Ermittlungen wegen Landfriedensbruch
Burschenschaft-Villa mit 20 Meter langer Holzwand verbarrikadiert
15.12.2024 – 19:22 UhrLesedauer: 2 Min.
Eine Gruppe dunkelgekleideter Personen verbarrikadiert den Eingang einer Burschenschaft in Hannover. Die Polizei muss mit schwerem Gerät anrücken.
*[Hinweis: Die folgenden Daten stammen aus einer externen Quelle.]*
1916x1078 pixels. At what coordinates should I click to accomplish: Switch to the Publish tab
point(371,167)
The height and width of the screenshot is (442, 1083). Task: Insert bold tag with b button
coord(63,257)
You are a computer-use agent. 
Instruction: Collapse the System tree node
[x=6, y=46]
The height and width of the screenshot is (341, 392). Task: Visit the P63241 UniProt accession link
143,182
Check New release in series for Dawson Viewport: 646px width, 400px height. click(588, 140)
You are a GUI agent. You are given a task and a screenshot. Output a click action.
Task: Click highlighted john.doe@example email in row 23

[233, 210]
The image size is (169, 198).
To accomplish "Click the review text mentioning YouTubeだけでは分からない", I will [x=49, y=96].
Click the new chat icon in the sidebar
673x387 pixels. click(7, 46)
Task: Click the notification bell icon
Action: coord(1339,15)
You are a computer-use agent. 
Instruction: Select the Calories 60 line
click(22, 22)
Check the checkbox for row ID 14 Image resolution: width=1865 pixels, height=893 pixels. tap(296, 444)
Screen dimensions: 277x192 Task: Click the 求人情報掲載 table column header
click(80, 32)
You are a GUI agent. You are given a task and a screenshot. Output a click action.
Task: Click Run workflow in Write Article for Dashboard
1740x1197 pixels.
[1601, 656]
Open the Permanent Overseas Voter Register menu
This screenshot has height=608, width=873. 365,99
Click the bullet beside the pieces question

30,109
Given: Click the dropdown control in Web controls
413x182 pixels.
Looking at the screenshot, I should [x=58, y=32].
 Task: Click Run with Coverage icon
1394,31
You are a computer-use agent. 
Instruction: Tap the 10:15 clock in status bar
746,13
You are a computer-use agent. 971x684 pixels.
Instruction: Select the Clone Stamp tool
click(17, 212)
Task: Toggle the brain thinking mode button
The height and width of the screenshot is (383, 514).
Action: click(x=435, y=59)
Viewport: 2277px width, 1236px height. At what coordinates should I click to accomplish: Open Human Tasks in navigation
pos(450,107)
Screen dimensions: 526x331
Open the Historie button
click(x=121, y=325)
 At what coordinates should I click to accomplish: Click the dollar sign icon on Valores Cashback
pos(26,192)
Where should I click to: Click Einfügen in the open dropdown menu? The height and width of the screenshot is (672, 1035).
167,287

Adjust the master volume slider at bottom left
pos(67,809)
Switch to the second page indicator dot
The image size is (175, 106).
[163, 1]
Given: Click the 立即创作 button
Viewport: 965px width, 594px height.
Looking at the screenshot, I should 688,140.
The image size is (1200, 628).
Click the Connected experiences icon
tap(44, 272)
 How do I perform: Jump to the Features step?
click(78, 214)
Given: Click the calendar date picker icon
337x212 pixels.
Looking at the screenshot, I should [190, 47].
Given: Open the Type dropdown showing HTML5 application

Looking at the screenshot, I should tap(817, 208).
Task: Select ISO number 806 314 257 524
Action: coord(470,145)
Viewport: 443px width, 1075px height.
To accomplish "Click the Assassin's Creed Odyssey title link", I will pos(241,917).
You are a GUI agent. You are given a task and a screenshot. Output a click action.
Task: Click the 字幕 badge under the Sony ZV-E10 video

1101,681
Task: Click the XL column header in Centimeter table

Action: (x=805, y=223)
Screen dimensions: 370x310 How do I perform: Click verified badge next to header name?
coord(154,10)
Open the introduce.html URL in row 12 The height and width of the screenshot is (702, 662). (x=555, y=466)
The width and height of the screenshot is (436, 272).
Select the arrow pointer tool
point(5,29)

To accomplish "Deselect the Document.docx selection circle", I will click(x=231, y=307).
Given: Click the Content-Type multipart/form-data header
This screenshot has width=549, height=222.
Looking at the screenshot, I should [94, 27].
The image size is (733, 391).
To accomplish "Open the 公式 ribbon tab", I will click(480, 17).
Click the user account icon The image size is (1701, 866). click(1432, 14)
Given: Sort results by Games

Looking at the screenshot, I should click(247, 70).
Unbekannte haben den Eingang der Villa einer Burschenschaft in Hannover mit einer etwa drei Meter hohen Bretterwand verbarrikadiert und die Fassade mit Farbe beworfen. Nach der Aktion am Samstag ermittelt der für politische Taten zuständige Staatsschutz wegen Landfriedensbruchs und Nötigung.
Die etwa 20 Meter lange Holzwand sei von den teilweise maskierten, schwarz gekleideten Personen mit politischen Schriftzügen versehen worden, teilten die Beamten mit. Auf in der „Hannoverschen Allgemeinen Zeitung“ (HAZ) veröffentlichten Fotos ist auf dem Zaun die Parole „Nazizentren dichtmachen“ zu sehen. Verletzt wurde bei der Aktion niemand.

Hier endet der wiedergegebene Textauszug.